**Exercise brief**
Where in the listing does the string "computer" appear? Copy every line that holds it.

* * *

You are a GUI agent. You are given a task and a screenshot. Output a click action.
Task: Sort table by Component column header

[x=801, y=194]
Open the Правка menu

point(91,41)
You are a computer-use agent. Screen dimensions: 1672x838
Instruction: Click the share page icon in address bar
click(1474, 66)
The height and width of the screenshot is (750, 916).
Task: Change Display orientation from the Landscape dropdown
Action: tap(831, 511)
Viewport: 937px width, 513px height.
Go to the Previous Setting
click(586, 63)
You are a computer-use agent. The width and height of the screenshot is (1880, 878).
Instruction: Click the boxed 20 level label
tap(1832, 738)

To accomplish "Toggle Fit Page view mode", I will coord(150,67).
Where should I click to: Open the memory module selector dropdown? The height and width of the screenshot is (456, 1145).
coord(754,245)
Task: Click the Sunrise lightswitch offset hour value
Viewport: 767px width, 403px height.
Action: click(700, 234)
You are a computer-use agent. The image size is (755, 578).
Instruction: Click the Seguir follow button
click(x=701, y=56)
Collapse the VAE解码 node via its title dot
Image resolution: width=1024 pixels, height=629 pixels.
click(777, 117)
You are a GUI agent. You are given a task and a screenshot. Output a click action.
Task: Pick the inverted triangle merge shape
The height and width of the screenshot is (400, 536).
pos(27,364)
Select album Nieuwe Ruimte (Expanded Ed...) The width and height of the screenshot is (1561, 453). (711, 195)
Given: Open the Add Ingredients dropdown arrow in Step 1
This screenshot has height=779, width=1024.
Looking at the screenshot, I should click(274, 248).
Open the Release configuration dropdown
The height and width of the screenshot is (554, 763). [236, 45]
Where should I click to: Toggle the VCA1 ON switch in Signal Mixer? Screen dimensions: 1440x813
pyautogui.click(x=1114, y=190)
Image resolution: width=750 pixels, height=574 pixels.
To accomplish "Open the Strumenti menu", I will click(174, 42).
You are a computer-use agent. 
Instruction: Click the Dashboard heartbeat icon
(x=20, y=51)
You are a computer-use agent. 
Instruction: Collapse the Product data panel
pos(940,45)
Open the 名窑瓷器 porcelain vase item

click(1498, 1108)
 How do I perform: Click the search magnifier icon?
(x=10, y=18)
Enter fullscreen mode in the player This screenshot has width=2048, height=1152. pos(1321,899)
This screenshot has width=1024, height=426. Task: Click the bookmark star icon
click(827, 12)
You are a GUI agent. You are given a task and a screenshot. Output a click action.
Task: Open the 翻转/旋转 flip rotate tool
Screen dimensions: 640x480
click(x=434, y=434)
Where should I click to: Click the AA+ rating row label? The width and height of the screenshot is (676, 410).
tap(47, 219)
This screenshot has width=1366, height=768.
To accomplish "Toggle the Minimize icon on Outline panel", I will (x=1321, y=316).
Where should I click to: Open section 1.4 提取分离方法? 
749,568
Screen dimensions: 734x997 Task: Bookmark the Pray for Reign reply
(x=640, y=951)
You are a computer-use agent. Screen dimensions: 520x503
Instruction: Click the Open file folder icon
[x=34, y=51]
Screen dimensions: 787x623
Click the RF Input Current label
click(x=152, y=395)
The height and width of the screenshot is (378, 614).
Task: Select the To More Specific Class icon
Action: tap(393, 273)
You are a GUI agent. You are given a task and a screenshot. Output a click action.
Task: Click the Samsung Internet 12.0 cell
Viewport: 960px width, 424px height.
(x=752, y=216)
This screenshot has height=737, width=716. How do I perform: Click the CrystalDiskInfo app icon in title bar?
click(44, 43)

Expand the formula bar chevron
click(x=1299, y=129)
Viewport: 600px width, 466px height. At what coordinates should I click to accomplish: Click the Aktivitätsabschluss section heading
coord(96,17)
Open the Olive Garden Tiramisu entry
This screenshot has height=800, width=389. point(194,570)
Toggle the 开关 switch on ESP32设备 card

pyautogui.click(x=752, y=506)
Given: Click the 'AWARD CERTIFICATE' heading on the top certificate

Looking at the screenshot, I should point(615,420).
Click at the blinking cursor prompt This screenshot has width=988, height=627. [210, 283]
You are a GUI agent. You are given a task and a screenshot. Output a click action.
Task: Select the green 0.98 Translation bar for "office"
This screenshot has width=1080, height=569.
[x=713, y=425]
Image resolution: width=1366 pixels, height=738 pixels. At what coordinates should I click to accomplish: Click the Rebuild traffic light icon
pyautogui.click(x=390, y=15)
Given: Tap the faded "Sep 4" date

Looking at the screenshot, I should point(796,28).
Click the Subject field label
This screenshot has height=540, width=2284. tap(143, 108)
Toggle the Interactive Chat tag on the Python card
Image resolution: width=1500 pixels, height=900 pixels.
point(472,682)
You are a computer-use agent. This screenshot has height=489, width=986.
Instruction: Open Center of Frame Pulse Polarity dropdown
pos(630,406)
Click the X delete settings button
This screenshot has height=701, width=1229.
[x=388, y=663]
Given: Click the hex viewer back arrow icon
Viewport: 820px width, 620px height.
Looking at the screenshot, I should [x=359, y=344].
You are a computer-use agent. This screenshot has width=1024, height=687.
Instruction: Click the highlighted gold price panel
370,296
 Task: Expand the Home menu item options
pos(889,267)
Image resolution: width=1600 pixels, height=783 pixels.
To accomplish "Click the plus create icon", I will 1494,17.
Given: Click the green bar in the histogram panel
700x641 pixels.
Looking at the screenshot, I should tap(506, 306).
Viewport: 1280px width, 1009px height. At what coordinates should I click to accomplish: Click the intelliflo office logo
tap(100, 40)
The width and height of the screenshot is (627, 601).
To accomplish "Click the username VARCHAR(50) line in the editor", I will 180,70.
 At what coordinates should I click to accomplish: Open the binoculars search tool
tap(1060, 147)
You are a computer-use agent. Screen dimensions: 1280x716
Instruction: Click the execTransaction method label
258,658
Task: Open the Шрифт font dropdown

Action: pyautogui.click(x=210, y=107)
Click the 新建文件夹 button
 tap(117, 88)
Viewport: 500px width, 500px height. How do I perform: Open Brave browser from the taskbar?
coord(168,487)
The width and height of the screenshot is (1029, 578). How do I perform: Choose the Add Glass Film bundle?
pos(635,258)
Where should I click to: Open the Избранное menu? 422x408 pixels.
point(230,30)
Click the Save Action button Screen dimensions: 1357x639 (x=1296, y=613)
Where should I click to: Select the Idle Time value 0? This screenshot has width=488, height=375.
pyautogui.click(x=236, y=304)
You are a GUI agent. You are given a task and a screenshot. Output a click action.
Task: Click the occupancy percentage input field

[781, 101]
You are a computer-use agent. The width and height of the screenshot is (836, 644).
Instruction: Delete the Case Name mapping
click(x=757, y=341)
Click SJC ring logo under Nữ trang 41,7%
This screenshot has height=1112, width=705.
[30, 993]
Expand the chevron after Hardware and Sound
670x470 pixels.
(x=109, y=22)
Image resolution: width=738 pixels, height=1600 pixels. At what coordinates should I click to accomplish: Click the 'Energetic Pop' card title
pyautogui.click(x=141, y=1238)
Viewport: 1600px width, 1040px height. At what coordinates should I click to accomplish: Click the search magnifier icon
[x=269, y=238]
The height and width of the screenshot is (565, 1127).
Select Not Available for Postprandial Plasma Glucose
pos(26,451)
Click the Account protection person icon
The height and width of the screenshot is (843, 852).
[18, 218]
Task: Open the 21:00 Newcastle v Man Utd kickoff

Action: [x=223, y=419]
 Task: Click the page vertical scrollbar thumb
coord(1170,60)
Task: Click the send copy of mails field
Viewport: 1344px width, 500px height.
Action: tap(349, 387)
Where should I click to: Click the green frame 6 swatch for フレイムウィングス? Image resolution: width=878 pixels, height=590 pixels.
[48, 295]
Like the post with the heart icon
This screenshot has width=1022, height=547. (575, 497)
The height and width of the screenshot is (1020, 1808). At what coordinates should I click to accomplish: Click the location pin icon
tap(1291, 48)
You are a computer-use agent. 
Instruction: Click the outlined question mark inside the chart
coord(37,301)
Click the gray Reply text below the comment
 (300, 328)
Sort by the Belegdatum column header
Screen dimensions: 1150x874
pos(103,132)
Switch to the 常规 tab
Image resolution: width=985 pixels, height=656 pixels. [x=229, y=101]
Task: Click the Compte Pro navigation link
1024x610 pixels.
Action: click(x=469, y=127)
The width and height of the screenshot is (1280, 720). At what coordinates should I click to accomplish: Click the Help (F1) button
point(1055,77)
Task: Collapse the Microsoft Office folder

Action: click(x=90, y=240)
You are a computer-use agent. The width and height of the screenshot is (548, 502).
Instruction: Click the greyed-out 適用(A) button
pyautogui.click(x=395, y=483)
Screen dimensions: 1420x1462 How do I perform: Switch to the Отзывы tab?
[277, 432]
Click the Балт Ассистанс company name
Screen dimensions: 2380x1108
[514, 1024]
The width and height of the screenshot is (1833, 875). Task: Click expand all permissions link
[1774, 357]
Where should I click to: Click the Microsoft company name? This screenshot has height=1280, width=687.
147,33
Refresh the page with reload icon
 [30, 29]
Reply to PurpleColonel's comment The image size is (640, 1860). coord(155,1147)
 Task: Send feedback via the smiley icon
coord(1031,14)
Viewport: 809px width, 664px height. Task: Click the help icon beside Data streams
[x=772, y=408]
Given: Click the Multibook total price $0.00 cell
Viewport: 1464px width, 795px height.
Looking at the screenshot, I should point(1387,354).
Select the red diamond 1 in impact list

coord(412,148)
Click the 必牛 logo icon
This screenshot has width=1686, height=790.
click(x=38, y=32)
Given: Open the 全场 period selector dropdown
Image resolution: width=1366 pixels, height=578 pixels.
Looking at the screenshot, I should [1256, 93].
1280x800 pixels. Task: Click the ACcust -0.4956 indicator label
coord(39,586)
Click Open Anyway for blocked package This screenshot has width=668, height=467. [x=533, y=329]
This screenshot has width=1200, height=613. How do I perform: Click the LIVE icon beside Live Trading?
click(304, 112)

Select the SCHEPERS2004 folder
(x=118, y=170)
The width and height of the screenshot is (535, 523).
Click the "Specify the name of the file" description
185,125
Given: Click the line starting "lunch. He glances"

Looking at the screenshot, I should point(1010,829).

* * *

**Your solution**
You are a computer-use agent. Screen dimensions: 1672x838
You are a computer-use agent. The width and height of the screenshot is (1880, 878).
You are a computer-use agent. The image size is (755, 578).
You are a computer-use agent. 
You are a computer-use agent. 
You are a computer-use agent. Screen dimensions: 520x503
You are a computer-use agent. This screenshot has height=489, width=986.
You are a computer-use agent. This screenshot has width=1024, height=687.
You are a computer-use agent. Screen dimensions: 1280x716
You are a computer-use agent. The width and height of the screenshot is (836, 644).
You are a computer-use agent. 
You are a computer-use agent. The width and height of the screenshot is (548, 502).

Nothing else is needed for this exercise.